Su madre la trajo al mundo a los 11 años en Carpapata, una aldea de los Andes centrales. Su padre, un minero que perforaba rocas con dinamitas, quiso abusar sexualmente de ella cuando tenía diez años. Gesarela se lo contó varias veces a su madre quien jamás le creyó.
Entonces ella cogió una dinamita, la colocó debajo de una piedra inmensa sobre la cual se sentó y cerró los ojos. Se levantó por los aires y sintió un dolor en la pierna derecha donde se le clavaron fragmentos rocosos. Un año después escapó de la casa paterna y migró a Lima escondida en un saco de patatas dentro de la bodega de un bus luego de que su tía sobornara al ayudante del chofer.

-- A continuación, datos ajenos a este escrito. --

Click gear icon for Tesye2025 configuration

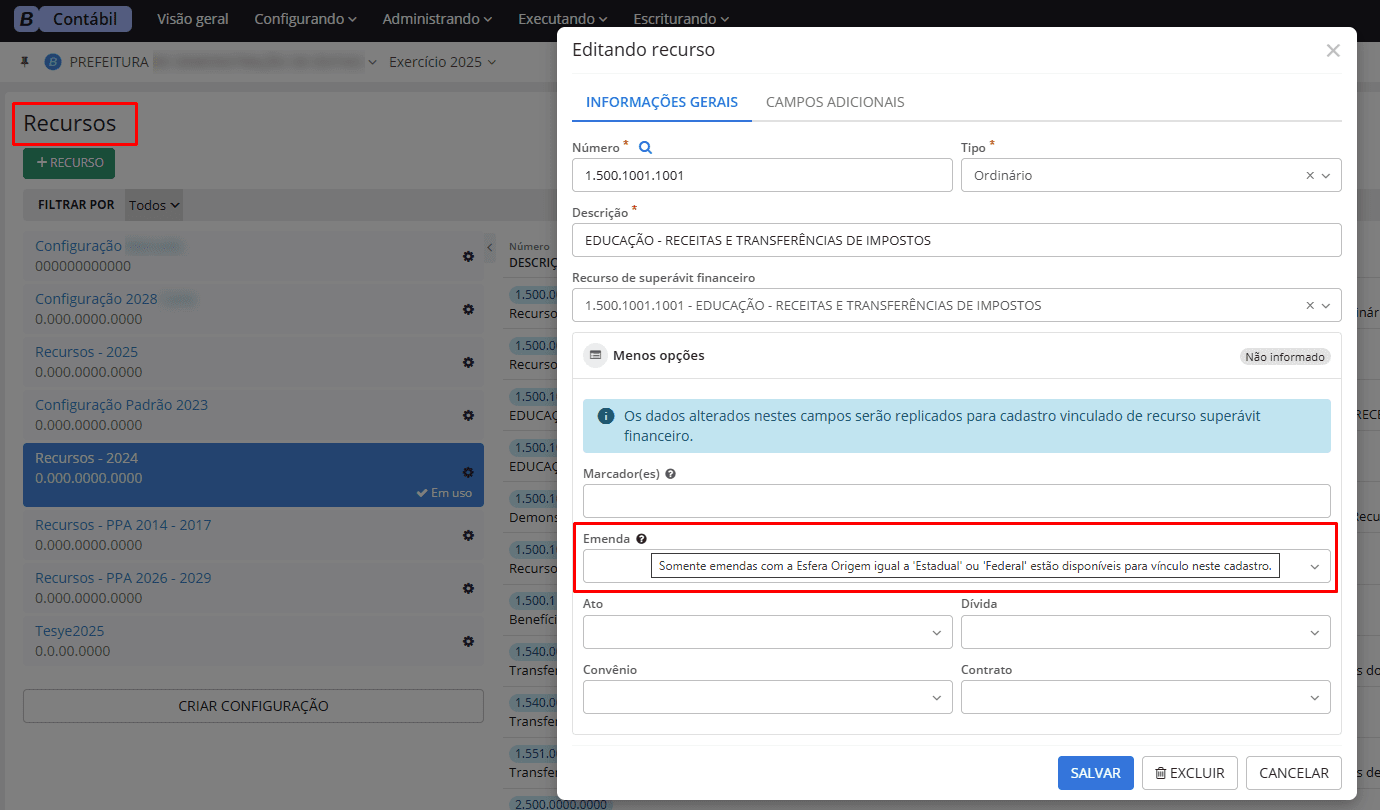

En Lima tuvo que trabajar y apenas aprendió a escribir su nombre. Siempre pensó que era inteligente para los negocios y las cuatro operaciones matemáticas básicas le resultaron sencillas.
Se casó con un hombre que le fue infiel dos veces.
En ambas ocasiones, intentó quitarse la vida. Primero cogiendo la caja de electricidad de su hogar, que la arrojó cuatro metros de distancia, y en la segunda, bebiendo veneno para cucarachas.
Sus cuatro hijos, que la adoran, la llevaron al hospital y la salvaron.
Se divorció y ahora intenta vivir en paz, incluso con el exmarido que dirige una funeraria a la que también provee de ataúdes.
“No soy rencorosa, sólo busco que me respeten y valoren lo que hago”, dijo.